In all sexually active women of reproductive age who present with lower abdominal pain, with or without vaginal bleeding, an ectopic pregnancy must be excluded. A qualitative urine dipstick test for beta-hCG (urinary pregnancy test) must be carried out.[4,5] This is a quick, easy, and sensitive test. It has a sensitivity of 99% at a urine beta-hCG level greater than 25 IU/L.[4] If a woman has a negative urinary pregnancy test, this almost invariably means that she does not have an ectopic pregnancy.[4] However, if it is positive the woman should have a USS.[4,5]

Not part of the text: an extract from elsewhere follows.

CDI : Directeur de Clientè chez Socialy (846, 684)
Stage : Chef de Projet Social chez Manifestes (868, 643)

Gracia and Barnhart[6] compared different methods of diagnosing ectopic pregnancy using combinations of transvaginal ultrasound plus biochemistry (serum progesterone and serum beta-hCG), ultrasound only, and clinical examination without ultrasound. The study found that the most accurate method of diagnosing ectopic pregnancy was using a combination of ultrasound followed by beta-hCG.
A recently published review by Sawyer and Jurkovic[2] found that the most accurate way to diagnose an ectopic pregnancy is the use of a combination of ultrasonography, serum beta-hCG, and histology, either following laparoscopy or dilatation and curettage (D&C). However, unlike ultrasonography, neither biochemistry nor histology are available immediately, and when presented with a pregnant woman with pain and/or vaginal bleeding, clinicians must urgently exclude an ectopic pregnancy. As such, the initial investigation should be ultrasonography.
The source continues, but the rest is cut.